Evan’s paternal family, who was in court daily when Bodine was tried in October, wept silently as the judge announced his decision.
Later, outside of the courtroom, they said they felt justice had been served.
Bodine’s convictions include first-degree felony murder, child abuse, aggravated kidnapping, aggravated child endangerment, aggravated assault and criminal damage to property.
“The outcome of it was the best possible outcome I could think of,” Evan’s father, Carlo Brewer, said about the sentencing. “We don’t have to worry about him (Bodine) getting out and hurting other children and people. This turned into a pretty good day.”
Bodine’s sentence is the maximum he could have received for his convictions under Kansas law — and it’s almost 41 years longer than what prosecutors initially had asked for when Monday’s hearing began.
A last-minute realization by prosecutors that Bodine could be ordered to serve much more time in prison because of the way state law is written prompted them to argue for the longer term. Sedgwick County Deputy District Attorney Justin Edwards suggested to Ternes that ordering the shorter sentence — about 68 years — might be illegal, which would require a later correction by the court.
Bodine’s defense attorney, Casey Cotton, objected, calling prosecutors’ arguments “wholly improper” and not supported by any prior court rulings. He urged Ternes to remember that Evan’s mother, who admitted she was complicit in Evan’s abuse, will receive a “significantly lower” prison sentence than Bodine because of a deal she made with prosecutors.
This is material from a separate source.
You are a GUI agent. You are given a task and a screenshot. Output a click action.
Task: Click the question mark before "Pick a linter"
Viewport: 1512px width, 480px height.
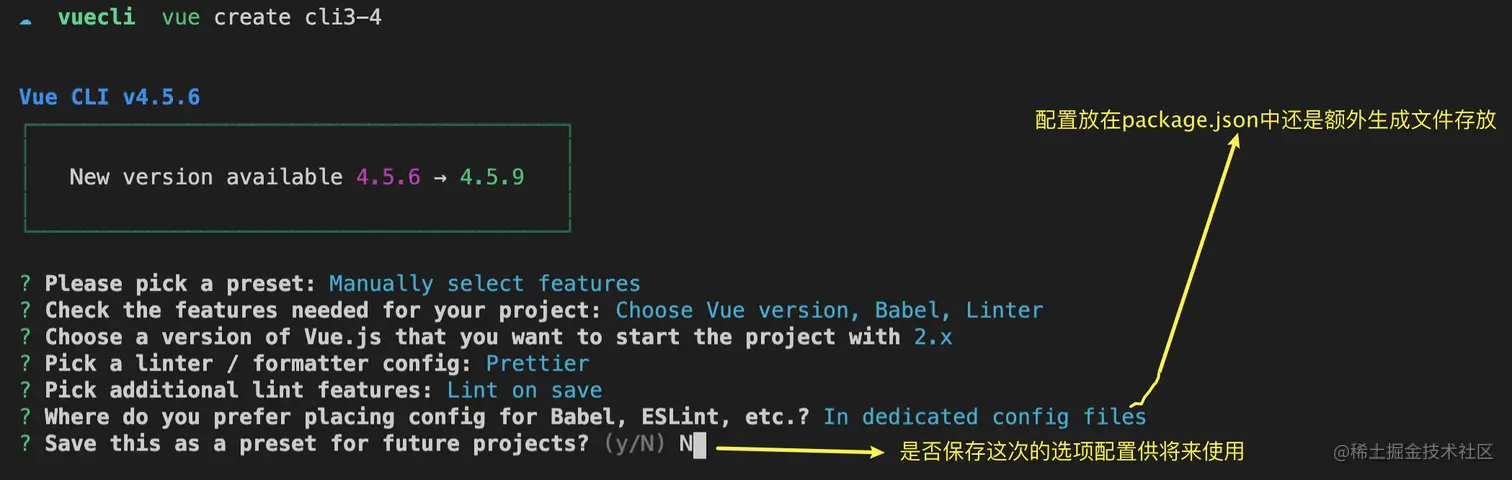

She agreed to plead guilty to second-degree murder and other crimes in exchange for testifying truthfully about Bodine’s treatment of Evan. Prosecutors plan to ask that she spend around 27 years in prison when she’s sentenced in January.
Bodine, in handcuffs and ankle shackles, was mostly expressionless during Monday’s hearing, wincing only when Ternes announced his sentence. He turned down a chance to speak on his own behalf.
Evan’s family, meanwhile, spent several minutes talking in court about how Evan’s abuse and death had affected them.
Two of his aunts, Carol and Cheryl Brewer, read aloud a letter that they’d written in Evan’s voice. They said if Evan been able to speak for himself on Monday he’d have talked about how he loved Batman, Ninja Turtles, grapes and eating “cake cakes” — his word for cupcakes — and how suffering months of abuse never killed his spirit.
In his comments to the court, Carlo Brewer said he believed Evan guided Bodine’s jurors to their swift guilty verdicts in October.
“My son was murdered by the worst monsters that many children create with their imaginations,” he said.
“I honestly believe that anyone who could do such horrible acts to a child .... does not deserve the breath of life.”